No separate children’s ward.
Until 1904 The Maitland Hospital had ‘no separate ward for children’.
This changed when the new 1905 building was under construction and what had been the surgical ward in the second floor of the hospital’s original building was converted to a children’s ward.
The Maitland Mercury described the new children’s ward with its ‘four window openings [that] overlook the grounds … a spacious verandah running the whole length of the building’, ‘beautifully lighted, and exceedingly well ventilated’. There was ‘a handsome majolica-tiled hearth and grate’ and ‘a stamped ceiling painted in a light shade of green, with a rich brown border, white-coloured plastered walls, a plain brown linoleum floor-covering.’ The ward was furnished through a fundraising campaign. (Maitland Mercury, 16 January 1905)

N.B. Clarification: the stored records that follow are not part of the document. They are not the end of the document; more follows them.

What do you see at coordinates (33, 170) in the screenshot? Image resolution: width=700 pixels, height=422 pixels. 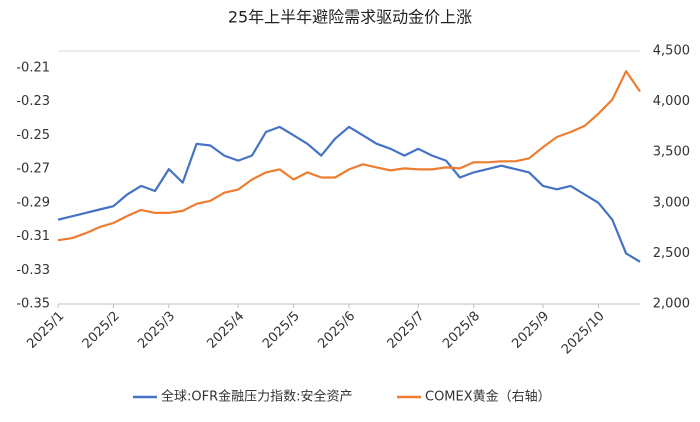 I see `y-tick-label: -0.27` at bounding box center [33, 170].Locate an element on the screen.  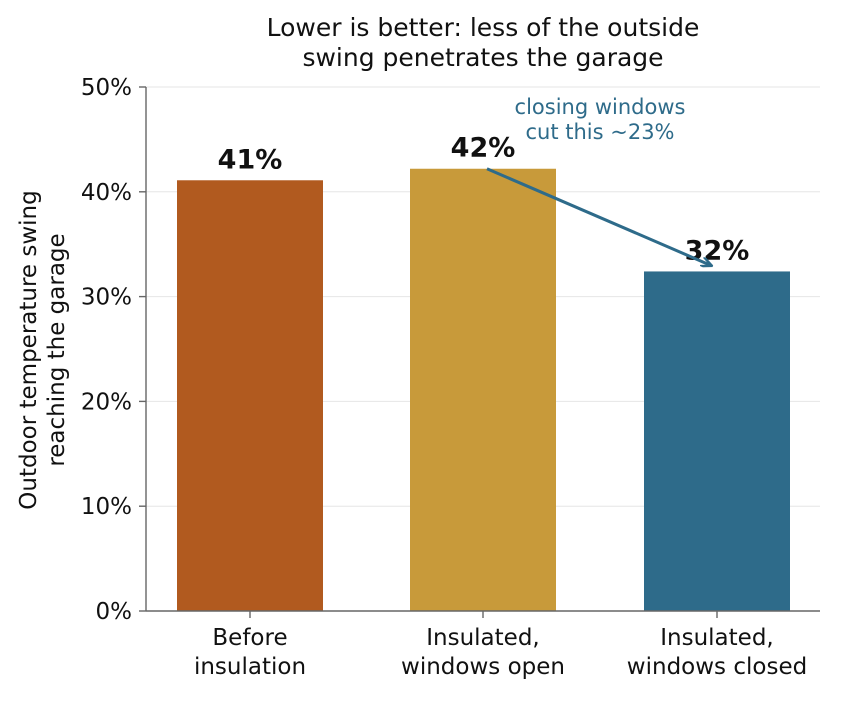
y-axis-label-line-2: reaching the garage is located at coordinates (57, 350).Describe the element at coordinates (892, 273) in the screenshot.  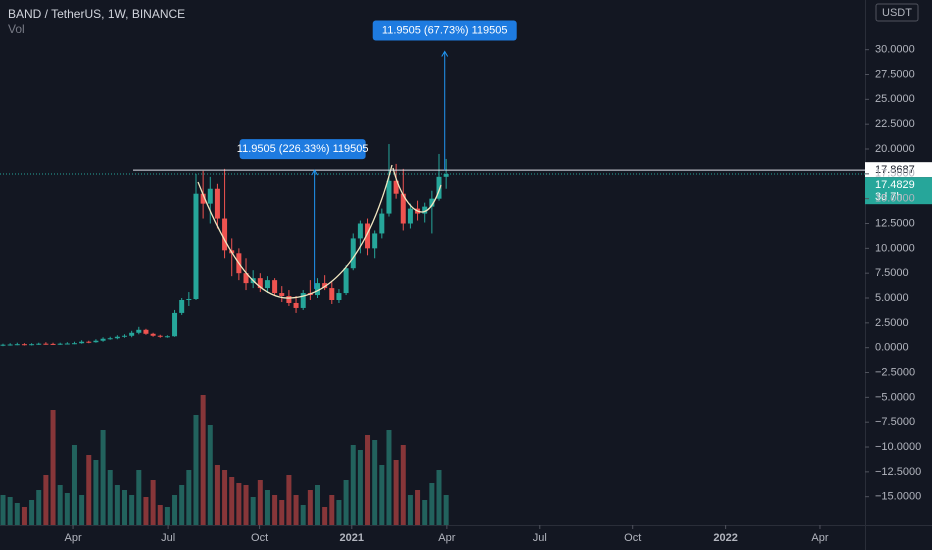
I see `y-tick-label: 7.5000` at that location.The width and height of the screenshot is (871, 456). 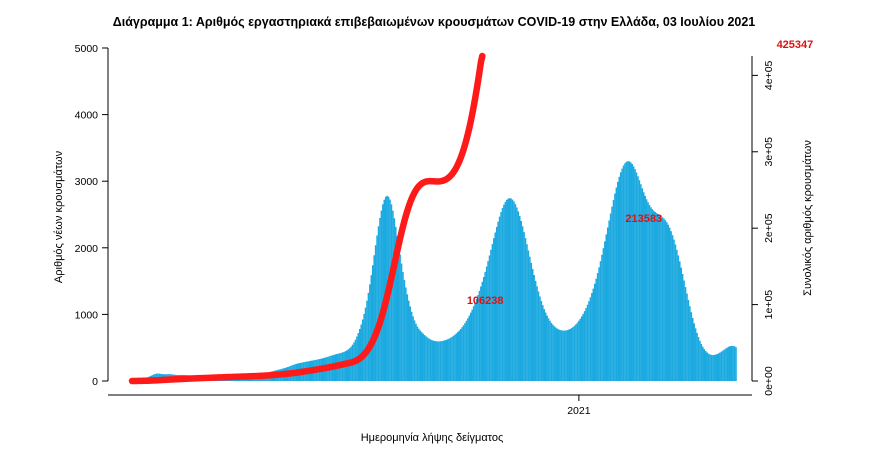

Over the next couple of decades the space was not always used as a dedicated children’s ward. In 1907 Thomas Pyman, who had initiated the 1903-1904 fundraising to furnish the hospital, expressed concern ‘that the children’s ward in your hospital is not being devoted to the use originally intended’ and, as noted in 1936, the ward at one stage was used as a ‘dormitory for nurses’.
In 1936, it reopened as a children’s ward with ‘the conversion of the first floor of the administration block to a maternity and children’s ward’ (Maitland Mercury, 14 August 1936). The children’s ward verandah was photographed.
Revitalised on a couple of occasions, the ward remained in the same location until the early 1940s when the old children’s ward was converted to a maternity ward, and new facilities with ‘a maximum of sun and light conditions’ were created on level 2 in the 1905 building, in the space which, in 2021, was occupied by physiotherapy.
In 1951 artist Pixie O’Harris created murals for the walls of the children’s ward as part of her state wide efforts to enhance hospital environments for children. Paediatrician Keith Howard, who joined the hospital in 1979, remembers the O’Harris murals. One, he recalls, ‘had not been improved by the … need for installation of a piped oxygen outlet near the midriff of a fairy!’. Keith Howard also remembers ‘an aquarium of colourful fish, donated by Dr Wilson Kwa, GP, in Maitland.’
In 1983 the children’s ward underwent another significant renovation and improvement. This, unfortunately, saw the disappearance of the O’Harris murals. In their place, as Keith Howard observes, Don Brook and Dick Breiner ‘made up for this’ and painted the walls with ‘Don’s cartoon style and Dick’s realistic pictures of Australian wildlife’. The ward was also, as the Maitland Mercury (7 April 1983) observed, ‘decorated with brightly coloured curtains and furniture’.
Brad Cole shares a memory from his time as a patient in the children’s ward in about 1983-1984. He writes:
I remember when I was in hospital recovering I used to hop on the floor polisher with the cleaner and go up and down the halls of the children’s ward.
A further relocation occurred in 1996. Level 3 of the newly built Block C included a new children’s ward.